I’ve noticed something about how humans and language models work together. There’s a pattern that emerges whenever we collaborate effectively.

It goes like this: Someone has an initial idea (step 1). An LLM can then generate variations and connections around that idea (step 2). A human needs to look at these and decide which are actually valuable (step 3). Then the LLM can develop the chosen direction with consistency (step 4).

This alternating pattern shows up everywhere once you start looking for it. The even-numbered steps—expansion, elaboration, systematisation—are what language models do well. The odd-numbered steps - origination, curation, judgement, taste - stay firmly in human hands. In technical terms, LLMs excel at k-order thinking when k is even, but struggle with the odd-numbered moves that require human intuition.
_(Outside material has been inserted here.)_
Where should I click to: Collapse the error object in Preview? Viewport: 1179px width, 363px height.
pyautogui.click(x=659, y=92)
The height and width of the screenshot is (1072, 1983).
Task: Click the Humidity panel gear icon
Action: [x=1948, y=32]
(Here’s a meta-observation: I’m writing this piece about even-numbered thinking using exactly this pattern. The original insight was mine. Claude and o1 perform step 2—expansion and connection. Then I actually curate this draft in my own words, deciding what resonates and what doesn’t (step 3). Finally the LLMs polish up some untidy aspects of my writing (step 4), whilst in step 5 I check it hasn’t subjected it to too much “slopification”.)

This division of labour isn’t accidental. It comes from how our brains and language models operate. Human creativity arises from the interplay of networks like the default mode network (which combines memories and loose associations) and our attentional circuits (which filter and refine these ideas based on goals and feedback). This lets us generate new insights beyond what we’ve directly encountered. LLMs, in contrast, are mathematically constrained by their training distribution: while they excel at interpolation in high-dimensional token space, they can’t generate ideas that constitute true distribution shift. They’re incredibly good at drawing out hidden connections, but have no neural machinery to introduce something truly novel. Most importantly, they need to be prompted in the first place; conditioned on the right part of the input space to focus on. In other words, they can expand on existing ideas but can’t invent the spark that starts them.

This observation suggests how to use these tools better. Don’t ask an LLM to come up with the initial idea.1 Don’t try to manually explore or even fuzzily retrieve all possible variations yourself.2 Each should do what it’s naturally good at.

We’re already seeing this pattern in practice: journalists start with hunches that AI helps investigate, writers will have a plot idea that an LLM fleshes out, scientists form hypotheses that AI helps validate. For instance, there are already cases of cancer researchers conceiving the basic idea that T-cell exhaustion follows a temporal pattern, then using AI to map out experiments for testing this hypothesis - something the AI couldn’t have originated but could elaborate cleverly on. In each case, humans make the key creative decisions while AI fills in the spaces between.

To be honest, this lens of thinking gives me much more insight into the future contours of how we interact with these tools. Until we have a new paradigm for getting LLMs to think creatively, we’re still locked in to this fundamental grammar of human-AI collaboration. You still need to tell a language model you want to cure cancer before it can help you cure cancer.

  1. By this, I mean don’t tell an LLM “Give me a good idea”. I mean say “I’m a computer vision researcher looking to cut down on the number of steps required for diffusion model inference. I think we can do this with distillation. What might this look like?” 

  2. A friend put this best on X: “i love giving models my half baked word jumble intuitions and getting back pointers to new concepts. works way better than actual search”